Dicho esto y ante lo que pueda pasarme por mentar a los intocables, decir que escribo estas líneas bajo los efectos de cuarto y mitad de ansiolíticos y siete cubatas…¿Ah?...¿Qué eso ya no es atenuante?...Pues entonces, una banda de kosovares me ha obligado amenazándome con un cutter de los chinos…Ya, no cuela…Ahí va otra…El fantasma de mi abuelo, carlista de pro, me ha poseído y ha sido él, ha sido él…Tampoco…A ver ésta…Se me ha muerto el galápago y la depresión me ha vencido, que una mala tarde la tiene cualquiera…
Bueeeeeno, qué remedio, tendré que asumir mis palabras y afirmarme en que, tal y como ya he escrito, en España eso que algunos cachondos llaman justicia es una colosal montaña de guano en la que estamos enterrados casi todos.
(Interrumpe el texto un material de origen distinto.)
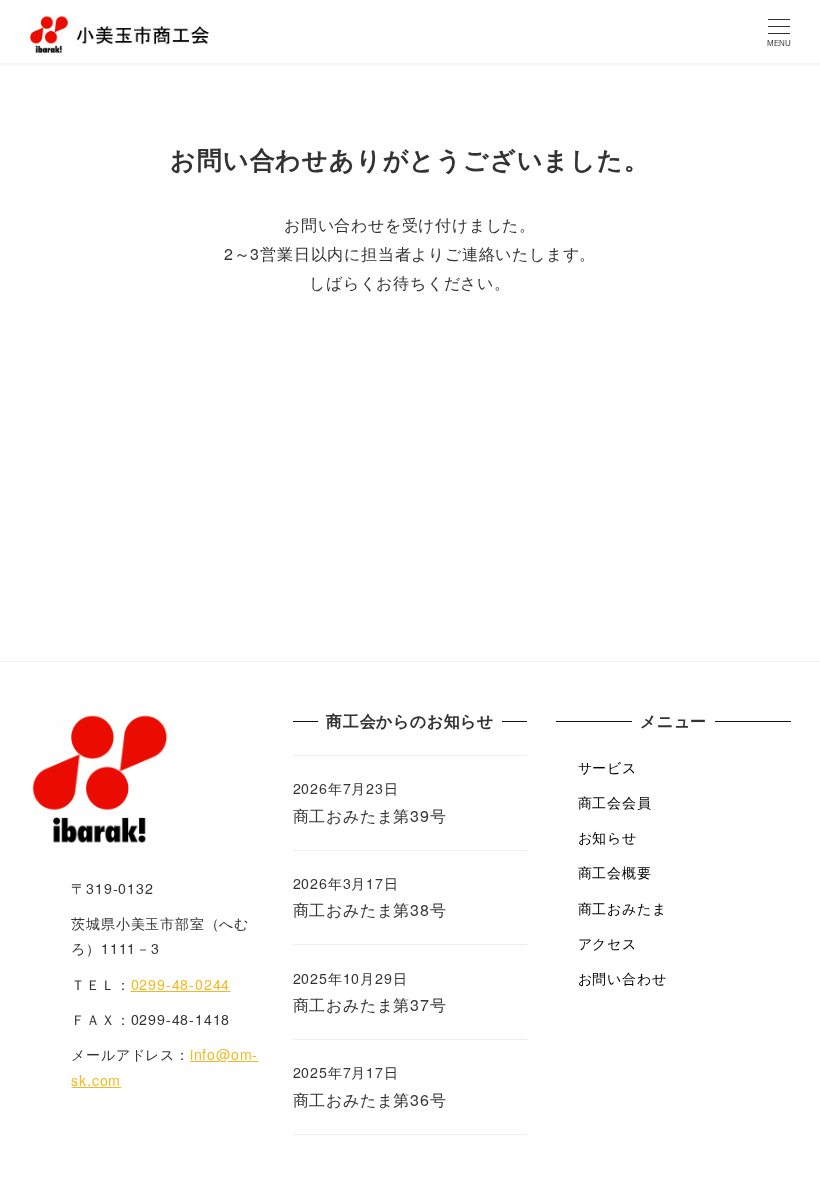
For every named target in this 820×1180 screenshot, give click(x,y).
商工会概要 (615, 872)
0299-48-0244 (181, 984)
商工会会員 (615, 802)
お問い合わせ (622, 978)
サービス (607, 767)
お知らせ (607, 837)
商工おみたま (622, 908)
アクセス (607, 943)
E insisto en lo de casi todos, que los de siempre no sólo están al margen sino que, desde su mundo, nos miran y se descojonan. Es lo que hay. 

jueves, 2 de mayo de 2013

La canción de la ovejita


Me gusta cuando bala la ovejita, BEEEE. Y cuando le contesta el corderito, BAAAA. Éste es el hit parade al que se agarra la banda del púlpito, esa reata de músicos malos, zambomberos y rascadores de botellas de anís. Vamos, que una Milschafe indica el camino y los borregos bailan el compás. Y no es que me haya dado un ataque ovino ni que me haya tragado cinco capítulos de Heidi. Es que escuchado y leído lo último en la lista de grandes éxitos, es lo que me parece.
Por el lado grande, por lo macro. Mein Führer Ángela, hay que ver qué mal me caes, cacho carne, entona el balido y nuestro pusilánime y cobarde carnero, con sus cuernos enrollados, obedece. Mariano, estruja, que viene la bruja subida a su tren. El pueblo español es ocioso y además tonto, muy tonto. Y ahí va el presidente, encogiendo el escroto y loando a la invasora, sin valor ni espíritu para atacar la crisis de frente y crecer. Digo yo que quién quiere capitanes con frenazos en los calzones. Pero lo ario es lo que se lleva.
Ahora la vertiente doméstica. Esperanza, que oye un cencerro y piensa que es la filarmónica, nos muestra el camino de la salvación.  Le gustan las fiestas del lugar, los cohetes que al subir hacen fiiuu, hacen PUM, y hacen PAM. Y los demás a ella plin, a ella plin los demás. Y para hacerle los coros al futuro del PP, cómo no, González Pons, ejerciendo de cordero con espolones. Hay que auparse al carro de la próxima jefa, un transporte goloso desde el que descargar la impotencia propia en los empleados públicos. Lo fácil. De todo menos gónadas para atreverse con el chollo político. Prohibido decapitar a la bestia, lo suyo es recortar la falda hasta que asome Cuenca. Y cuando no queden flecos, a seccionar el maniquí por los tobillos.
Y en el mientras tanto, a falta de moruecos que la metan bien, los españoles a abrir la boca como un caimán mellado, que el sable es mandoble y tenemos que digerirlo. La ovejita se ha roto una pata, que lata, que lata, que no puede andar. Menos mal que aún quedan pijos y millonarios para gastarse los dineros de los que ya no dispone la extinta clase media, requiescat in pacem. O, mejor que eso. Los niños y niñas se pueden entretener con abdicaciones, entronizaciones y saraos paralelos, para lelos. Existe un mundo de ilusión y fantasía, de reyes y princesas, de nobles y aristócratas al que nunca, nunca jamás seremos invitados los gilipollas que lo estamos sufragando tiempo ha. Viva la edad media. Viva la monarquía.
Pues ante todo esto, que no me pidan paciencia, que se me ha terminado. Vuelva usted mañana. O no vuelva, que lo mismo da.